Lang Lang says he’s very positive about classical music’s status. “We are actually in a good time, because we have social media. It’s much easier to access a great performance today, to be watched by millions of people, than years ago. I really believe if we always find the right moment with the internet, with social media, there will be opened up millions of ways to explore this great art.”

Would he call himself an artist-entrepreneur? “Today in our careers we not only need to perform, practise, but as a human being we need to set out our ideas… I strongly believe if you want to be a great musician, you also need to know how to become a good person, and how to open up your heart to your music world.”

Lang Lang has worked with Adidas, Volkswagen and other brands. How does he choose which to collaborate with? “You need to look into the history of the brands you are working with. You need to find if they are music lovers for a long time in their field. Those are the companies with which you have to work first,” he said.

“It’s challenging when you try to find the right partners, but it’s not impossible.
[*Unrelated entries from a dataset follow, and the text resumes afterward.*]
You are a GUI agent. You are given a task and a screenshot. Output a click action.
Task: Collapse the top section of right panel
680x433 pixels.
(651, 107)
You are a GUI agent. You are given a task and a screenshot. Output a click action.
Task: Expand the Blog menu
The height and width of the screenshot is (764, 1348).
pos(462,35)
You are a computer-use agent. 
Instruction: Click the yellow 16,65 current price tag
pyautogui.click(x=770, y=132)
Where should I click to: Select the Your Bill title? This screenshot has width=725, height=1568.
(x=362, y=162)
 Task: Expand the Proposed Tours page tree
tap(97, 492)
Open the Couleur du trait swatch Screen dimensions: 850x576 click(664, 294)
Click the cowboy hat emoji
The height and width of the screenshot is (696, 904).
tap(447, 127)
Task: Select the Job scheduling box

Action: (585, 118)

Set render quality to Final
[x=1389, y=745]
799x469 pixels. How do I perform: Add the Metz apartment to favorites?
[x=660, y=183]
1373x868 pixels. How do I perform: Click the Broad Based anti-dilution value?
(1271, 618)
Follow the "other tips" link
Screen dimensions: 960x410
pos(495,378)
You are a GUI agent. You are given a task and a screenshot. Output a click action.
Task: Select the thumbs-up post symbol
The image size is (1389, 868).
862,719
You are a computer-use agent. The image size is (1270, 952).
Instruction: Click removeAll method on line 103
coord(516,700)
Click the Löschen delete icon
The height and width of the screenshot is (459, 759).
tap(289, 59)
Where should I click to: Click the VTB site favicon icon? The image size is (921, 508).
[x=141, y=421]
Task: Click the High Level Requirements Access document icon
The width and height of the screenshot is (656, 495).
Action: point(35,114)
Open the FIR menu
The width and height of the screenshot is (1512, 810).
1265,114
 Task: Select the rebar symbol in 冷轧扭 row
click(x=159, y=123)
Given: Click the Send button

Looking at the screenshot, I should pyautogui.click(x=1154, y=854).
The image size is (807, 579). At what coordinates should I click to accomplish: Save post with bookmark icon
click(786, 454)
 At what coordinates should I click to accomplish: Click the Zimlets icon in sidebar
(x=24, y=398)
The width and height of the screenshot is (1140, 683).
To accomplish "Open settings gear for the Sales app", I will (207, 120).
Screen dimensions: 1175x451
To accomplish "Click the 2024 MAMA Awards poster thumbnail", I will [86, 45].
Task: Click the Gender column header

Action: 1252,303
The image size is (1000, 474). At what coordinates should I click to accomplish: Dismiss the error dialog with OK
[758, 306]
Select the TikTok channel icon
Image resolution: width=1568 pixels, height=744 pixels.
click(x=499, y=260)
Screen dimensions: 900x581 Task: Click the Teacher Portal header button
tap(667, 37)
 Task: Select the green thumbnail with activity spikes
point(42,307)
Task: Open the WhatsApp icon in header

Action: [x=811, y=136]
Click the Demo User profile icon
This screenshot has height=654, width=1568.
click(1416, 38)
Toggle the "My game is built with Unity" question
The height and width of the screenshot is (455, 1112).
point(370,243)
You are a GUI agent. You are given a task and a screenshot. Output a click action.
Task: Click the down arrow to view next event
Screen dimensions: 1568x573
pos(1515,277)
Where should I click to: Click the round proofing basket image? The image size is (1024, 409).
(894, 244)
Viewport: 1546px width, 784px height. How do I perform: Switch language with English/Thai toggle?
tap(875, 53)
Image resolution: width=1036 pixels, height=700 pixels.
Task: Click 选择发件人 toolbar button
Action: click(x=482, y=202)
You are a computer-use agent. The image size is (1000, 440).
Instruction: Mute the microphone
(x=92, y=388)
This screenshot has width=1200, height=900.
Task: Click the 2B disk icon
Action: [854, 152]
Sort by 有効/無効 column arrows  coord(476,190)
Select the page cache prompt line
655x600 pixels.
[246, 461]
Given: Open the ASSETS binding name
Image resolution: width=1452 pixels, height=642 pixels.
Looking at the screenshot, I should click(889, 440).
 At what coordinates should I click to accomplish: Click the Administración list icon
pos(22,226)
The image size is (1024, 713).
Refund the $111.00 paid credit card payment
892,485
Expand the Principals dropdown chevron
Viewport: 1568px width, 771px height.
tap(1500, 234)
At the end of the day there are still many good companies, and good individuals who are really giving their heart to the arts… I hope there will be more people like those wonderful friends to keep supporting music, classical music, piano, opera, and to help us to support and create a more healthier environment for classical music’s future – which is to inspire new audience members around the globe.”

Lang Lang added that he’s “quite open to exploring new platforms” online, to find new ways to connect to his fans. “Just passing by today’s conference I saw many interesting companies are having really interesting ideas of creating new apps. I heard a lot of discussion backstage… Technology, you never know. Maybe something doesn’t work for you, but something else pops up and you start to click with the ideas, and it maybe turns into a really good collaboration.”

The session ended with Lang Lang enthusing about seeing the impact music has on the children his foundation is working on. “The most effective thing is to bring kids together to play music together, and to work together,” he said, citing his 101 Pianists initiative. “It’s probably the most inspiring thing I’ve done in my life, to see the synergy power over the two-hour session, and to see how serious the kids become. And how hard they’re working together.”